Owning assets jointly with a child may not be the right estate planning strategy
There’s a common misconception that owning assets jointly with a child or other heir is an effective estate planning shortcut. While this strategy has a certain appeal, it can invite a variety of unwelcome consequences that may quickly outweigh any potential benefits.
Owning an asset — such as real estate, a bank or brokerage account, or a car — with your child as “joint tenants with right of survivorship” offers some advantages. For example, when you die, the asset automatically passes to your child without the need for more sophisticated estate planning tools and without going through probate.

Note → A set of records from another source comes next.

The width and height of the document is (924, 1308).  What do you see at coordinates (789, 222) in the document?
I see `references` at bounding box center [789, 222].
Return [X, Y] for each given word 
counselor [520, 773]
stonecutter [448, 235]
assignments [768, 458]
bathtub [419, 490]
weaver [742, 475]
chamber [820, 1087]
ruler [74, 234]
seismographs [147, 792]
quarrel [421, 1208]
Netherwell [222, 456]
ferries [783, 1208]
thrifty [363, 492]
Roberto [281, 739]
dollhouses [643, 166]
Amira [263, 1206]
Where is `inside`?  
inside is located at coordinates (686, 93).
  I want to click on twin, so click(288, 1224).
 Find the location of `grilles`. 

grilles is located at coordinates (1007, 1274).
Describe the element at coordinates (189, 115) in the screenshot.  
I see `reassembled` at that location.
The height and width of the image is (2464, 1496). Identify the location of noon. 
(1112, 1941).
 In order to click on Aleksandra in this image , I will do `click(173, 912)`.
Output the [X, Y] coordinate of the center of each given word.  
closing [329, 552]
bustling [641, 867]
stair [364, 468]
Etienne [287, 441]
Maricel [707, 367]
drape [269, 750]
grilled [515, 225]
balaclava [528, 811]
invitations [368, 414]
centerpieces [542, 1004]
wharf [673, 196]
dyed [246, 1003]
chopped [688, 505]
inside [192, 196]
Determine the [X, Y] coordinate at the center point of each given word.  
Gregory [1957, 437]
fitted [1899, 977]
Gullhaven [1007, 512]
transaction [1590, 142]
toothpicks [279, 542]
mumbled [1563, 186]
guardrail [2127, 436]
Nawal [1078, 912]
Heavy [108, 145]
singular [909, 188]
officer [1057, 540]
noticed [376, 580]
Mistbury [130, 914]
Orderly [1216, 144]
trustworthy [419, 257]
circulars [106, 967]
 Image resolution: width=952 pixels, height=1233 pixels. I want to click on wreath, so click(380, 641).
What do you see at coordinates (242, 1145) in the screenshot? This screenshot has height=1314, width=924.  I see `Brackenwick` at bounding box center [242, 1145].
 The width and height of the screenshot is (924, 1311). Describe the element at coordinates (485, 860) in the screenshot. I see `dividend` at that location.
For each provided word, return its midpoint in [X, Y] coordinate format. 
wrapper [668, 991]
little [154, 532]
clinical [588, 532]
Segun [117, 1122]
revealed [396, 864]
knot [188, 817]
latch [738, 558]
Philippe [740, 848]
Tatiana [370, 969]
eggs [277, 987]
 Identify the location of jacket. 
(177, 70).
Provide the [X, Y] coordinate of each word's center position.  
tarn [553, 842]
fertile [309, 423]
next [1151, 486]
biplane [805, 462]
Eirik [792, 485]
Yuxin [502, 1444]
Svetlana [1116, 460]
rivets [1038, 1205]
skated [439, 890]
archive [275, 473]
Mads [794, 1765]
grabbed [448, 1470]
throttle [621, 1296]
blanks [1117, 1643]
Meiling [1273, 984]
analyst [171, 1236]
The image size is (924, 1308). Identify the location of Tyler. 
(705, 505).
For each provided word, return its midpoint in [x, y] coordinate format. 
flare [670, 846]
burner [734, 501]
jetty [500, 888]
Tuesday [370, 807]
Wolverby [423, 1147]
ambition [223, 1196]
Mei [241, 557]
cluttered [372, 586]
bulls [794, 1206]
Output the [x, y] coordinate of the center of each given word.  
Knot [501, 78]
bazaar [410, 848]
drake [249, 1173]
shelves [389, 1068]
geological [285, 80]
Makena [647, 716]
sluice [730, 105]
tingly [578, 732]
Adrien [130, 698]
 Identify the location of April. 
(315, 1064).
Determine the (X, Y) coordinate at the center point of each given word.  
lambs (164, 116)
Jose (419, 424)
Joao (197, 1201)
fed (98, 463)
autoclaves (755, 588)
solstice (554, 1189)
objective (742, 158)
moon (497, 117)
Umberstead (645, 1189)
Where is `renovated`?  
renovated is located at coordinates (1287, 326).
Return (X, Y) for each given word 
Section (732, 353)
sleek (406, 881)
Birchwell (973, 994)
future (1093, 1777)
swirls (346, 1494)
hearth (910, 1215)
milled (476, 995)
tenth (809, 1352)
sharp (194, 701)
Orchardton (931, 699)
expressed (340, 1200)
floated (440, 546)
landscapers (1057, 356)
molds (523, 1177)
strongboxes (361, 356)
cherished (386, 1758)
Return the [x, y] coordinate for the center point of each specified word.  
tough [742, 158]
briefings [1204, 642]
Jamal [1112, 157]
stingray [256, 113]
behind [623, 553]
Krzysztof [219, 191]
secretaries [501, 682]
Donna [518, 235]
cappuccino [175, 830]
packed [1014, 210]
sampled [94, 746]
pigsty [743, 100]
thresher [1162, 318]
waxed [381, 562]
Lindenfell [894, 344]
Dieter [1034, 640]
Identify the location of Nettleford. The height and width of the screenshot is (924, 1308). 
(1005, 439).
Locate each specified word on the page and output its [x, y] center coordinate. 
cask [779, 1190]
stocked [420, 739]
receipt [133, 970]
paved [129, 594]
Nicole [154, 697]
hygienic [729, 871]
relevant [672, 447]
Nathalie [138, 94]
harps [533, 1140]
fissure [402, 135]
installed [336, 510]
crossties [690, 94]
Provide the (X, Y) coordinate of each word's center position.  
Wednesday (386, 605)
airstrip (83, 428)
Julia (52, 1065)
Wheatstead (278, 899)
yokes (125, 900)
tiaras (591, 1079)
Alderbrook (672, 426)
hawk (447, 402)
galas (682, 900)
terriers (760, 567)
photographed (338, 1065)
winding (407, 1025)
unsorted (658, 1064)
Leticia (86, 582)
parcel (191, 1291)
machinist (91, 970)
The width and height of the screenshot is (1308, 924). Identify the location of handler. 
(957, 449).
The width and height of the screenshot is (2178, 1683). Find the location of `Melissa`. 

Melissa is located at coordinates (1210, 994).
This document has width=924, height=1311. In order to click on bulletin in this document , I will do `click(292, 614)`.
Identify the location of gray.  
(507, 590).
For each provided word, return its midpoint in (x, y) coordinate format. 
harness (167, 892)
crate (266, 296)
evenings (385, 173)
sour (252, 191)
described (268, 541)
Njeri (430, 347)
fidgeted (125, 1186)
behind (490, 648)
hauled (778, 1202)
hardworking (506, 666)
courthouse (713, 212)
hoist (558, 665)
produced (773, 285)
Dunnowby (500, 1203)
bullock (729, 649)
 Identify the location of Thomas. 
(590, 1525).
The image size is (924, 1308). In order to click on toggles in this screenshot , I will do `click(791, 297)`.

But it can also create a variety of costly headaches, including:
Avoidable transfer tax exposure. If you add your child to the title of property you already own, it may be considered a taxable gift of half the property’s value. And when you die, half of the property’s value will be included in your taxable estate.
Increased income tax. As a joint owner, your child loses the benefit of the stepped-up basis enjoyed by assets transferred at death, exposing him or her to higher capital gains tax.
Exposure to creditors. The moment your child becomes a joint owner, the property is exposed to claims of the child’s creditors.
Loss of control. Adding your child as an owner of certain assets, such as bank or brokerage accounts, enables him or her to dispose of them without your consent or knowledge. And joint ownership of real property prevents you from selling it or borrowing against it without your co-owner’s written authorization.
Unintended consequences. If your child predeceases you, the assets will revert back in your name alone, requiring you to come up with another plan for their disposition.
Unnecessary risk. When you die, your child receives the property immediately, regardless of whether he or she has the financial maturity and ability to manage it.
These problems may be mitigated or avoided with one or more properly designed trusts.